▶ RECORDED INFORMATION
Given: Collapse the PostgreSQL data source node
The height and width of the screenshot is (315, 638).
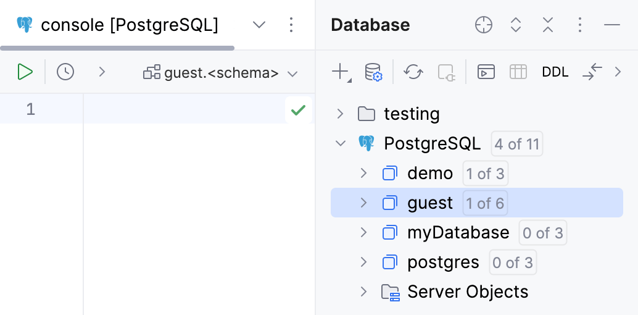Looking at the screenshot, I should (340, 144).
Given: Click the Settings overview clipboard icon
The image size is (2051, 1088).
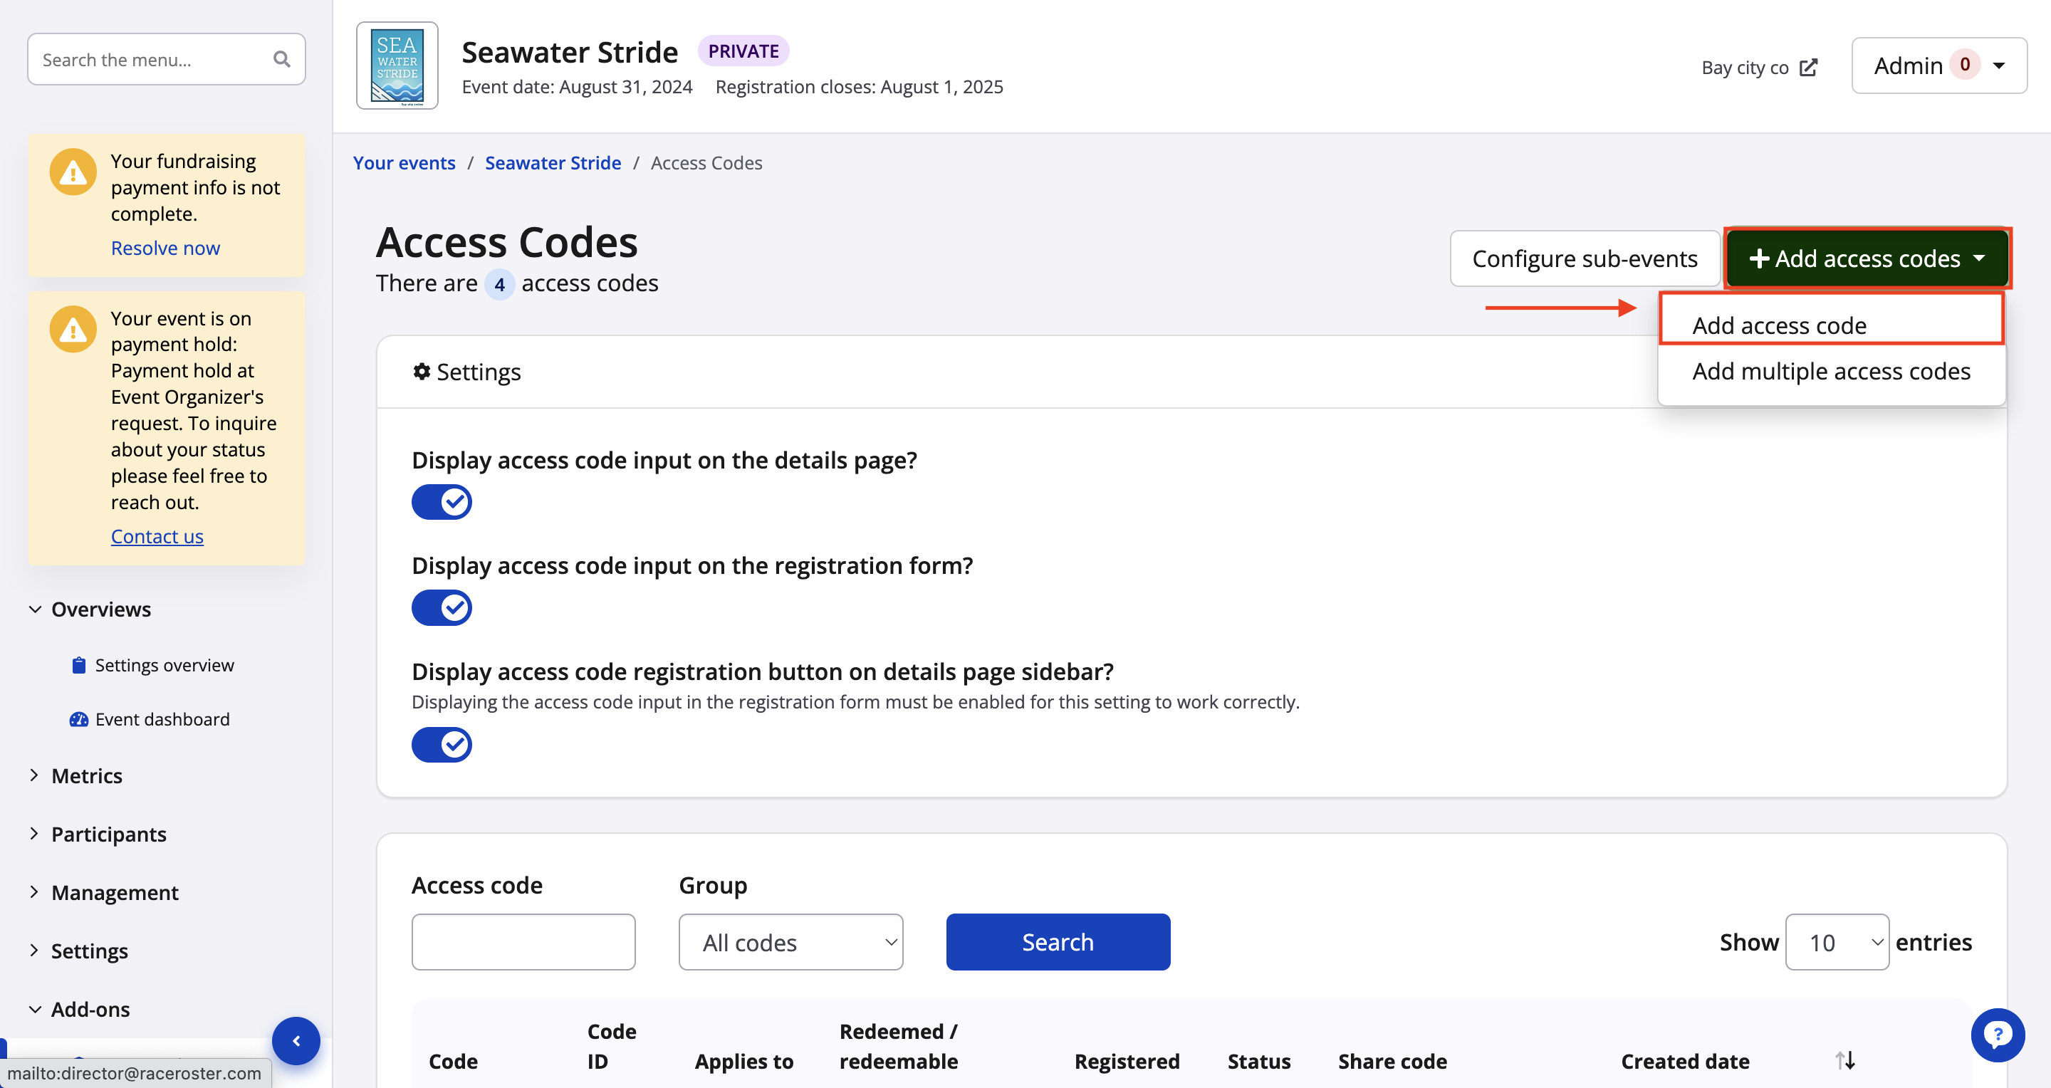Looking at the screenshot, I should pos(78,665).
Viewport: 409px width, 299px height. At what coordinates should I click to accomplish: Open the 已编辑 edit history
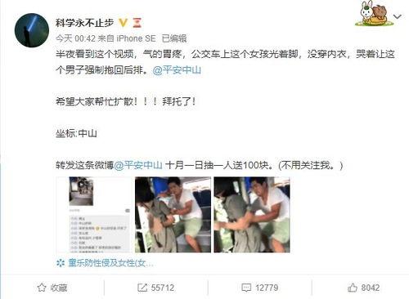pos(174,38)
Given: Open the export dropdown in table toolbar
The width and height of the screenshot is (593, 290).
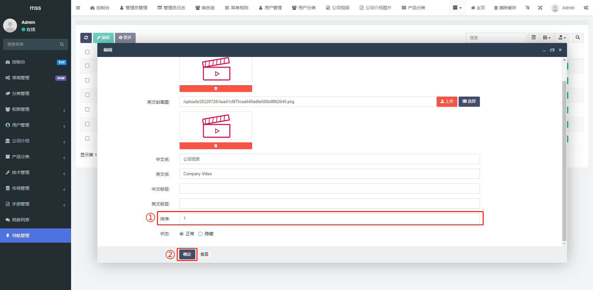Looking at the screenshot, I should pyautogui.click(x=562, y=38).
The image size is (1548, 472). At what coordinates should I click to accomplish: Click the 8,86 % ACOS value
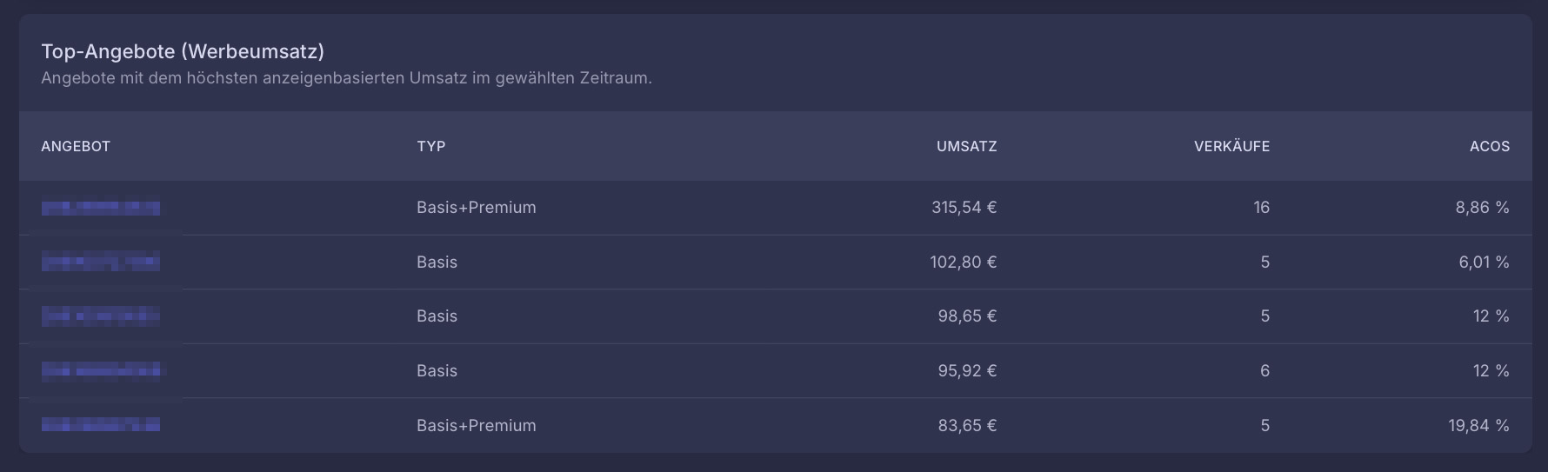pos(1482,208)
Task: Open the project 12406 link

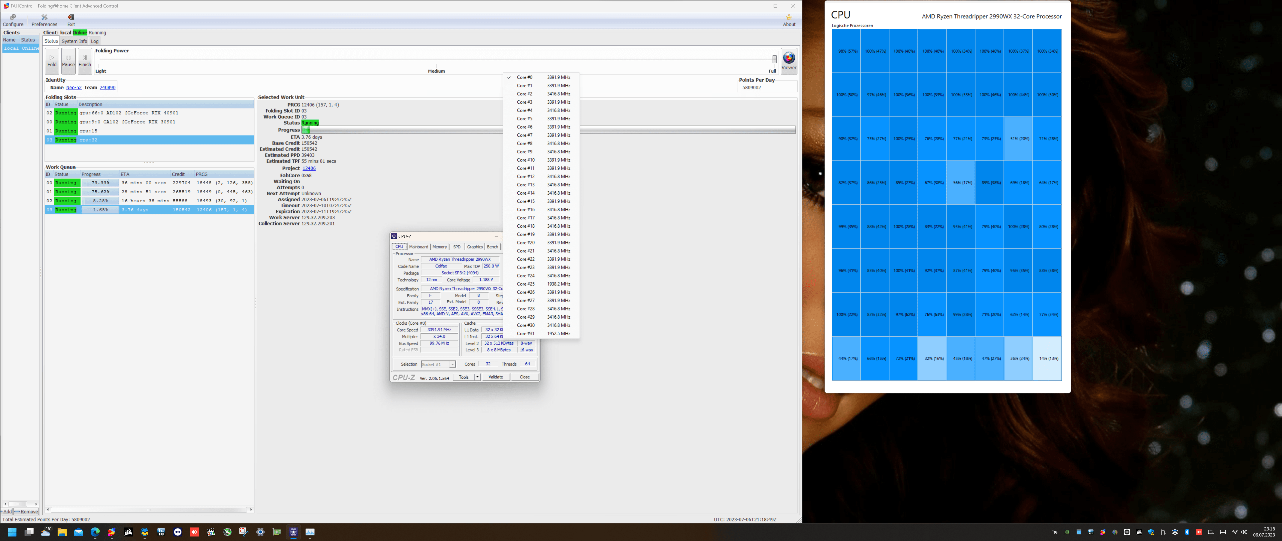Action: tap(309, 168)
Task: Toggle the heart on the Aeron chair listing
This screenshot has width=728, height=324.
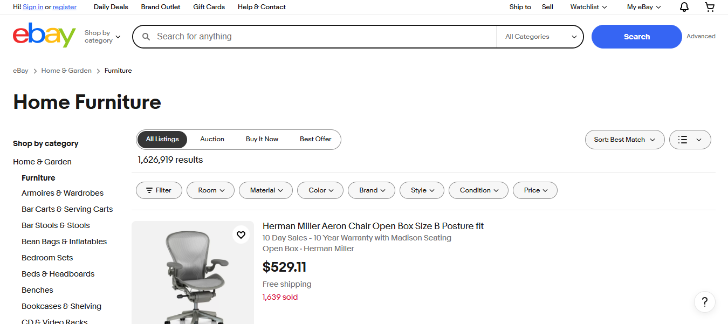Action: coord(241,235)
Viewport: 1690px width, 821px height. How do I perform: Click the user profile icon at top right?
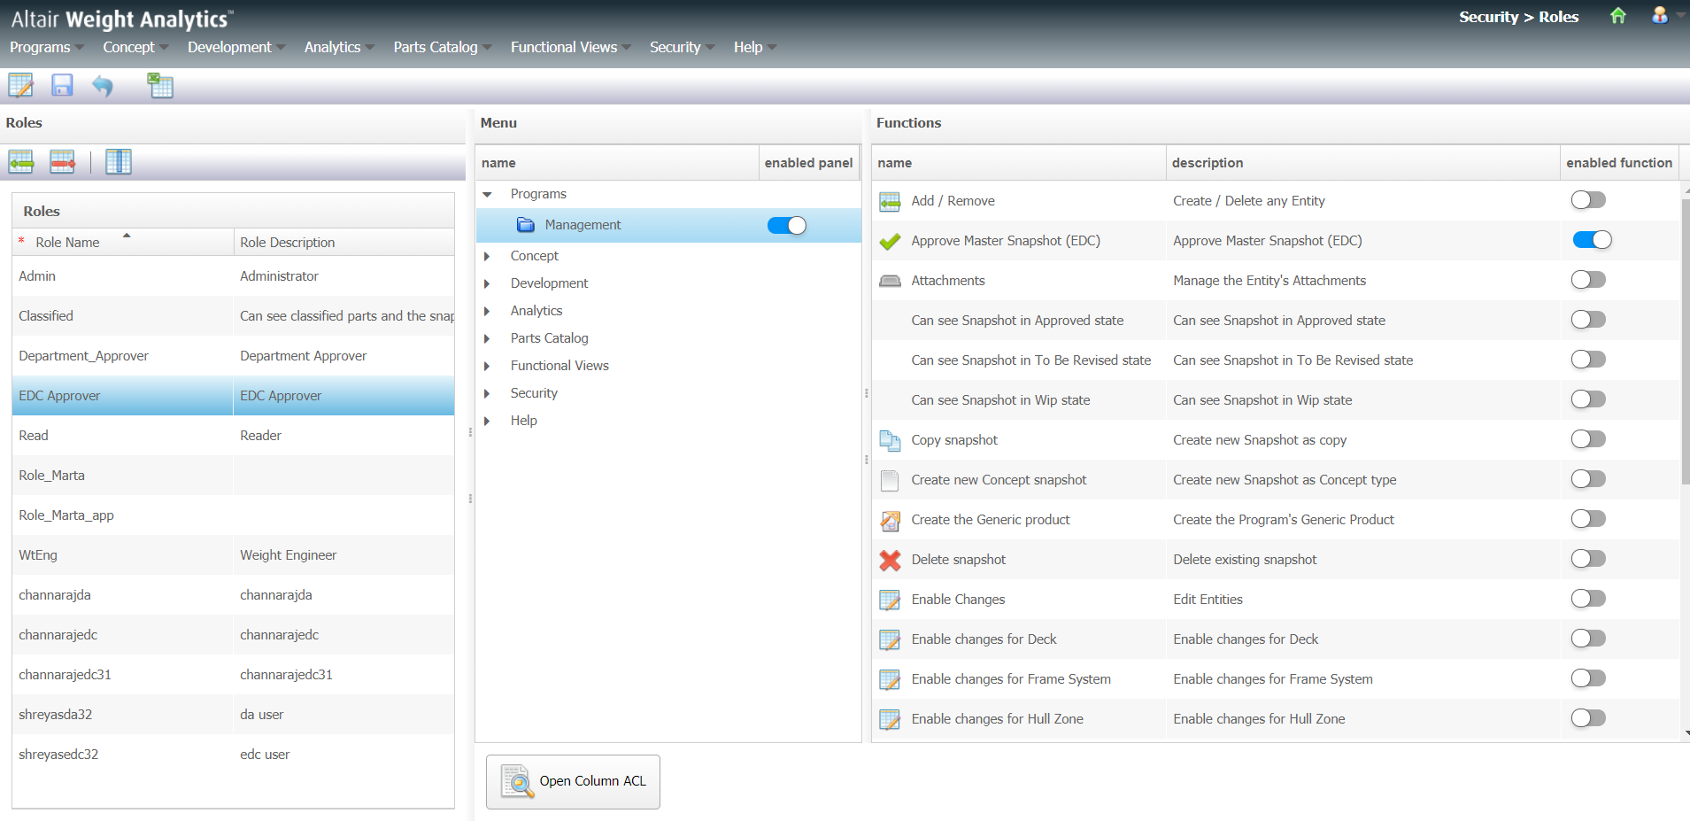[x=1659, y=16]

▶ DIRECTIONS
Put every line of the entries above into a JSON list of strings, one string per line, skipping blank lines and leaving out the pictures.

▶ CORRECT RESULT
[
  "Given: Collapse the PostgreSQL data source node",
  "The height and width of the screenshot is (315, 638).",
  "Looking at the screenshot, I should (340, 144).",
  "Given: Click the Settings overview clipboard icon",
  "The image size is (2051, 1088).",
  "Looking at the screenshot, I should pos(78,665).",
  "Viewport: 409px width, 299px height. At what coordinates should I click to accomplish: Open the 已编辑 edit history",
  "pos(174,38)",
  "Given: Open the export dropdown in table toolbar",
  "The width and height of the screenshot is (593, 290).",
  "Looking at the screenshot, I should pyautogui.click(x=562, y=38).",
  "The image size is (1548, 472). At what coordinates should I click to accomplish: Click the 8,86 % ACOS value",
  "pos(1482,208)",
  "Task: Open the project 12406 link",
  "Action: tap(309, 168)",
  "Task: Toggle the heart on the Aeron chair listing",
  "This screenshot has width=728, height=324.",
  "Action: coord(241,235)",
  "Viewport: 1690px width, 821px height. How do I perform: Click the user profile icon at top right?",
  "[x=1659, y=16]"
]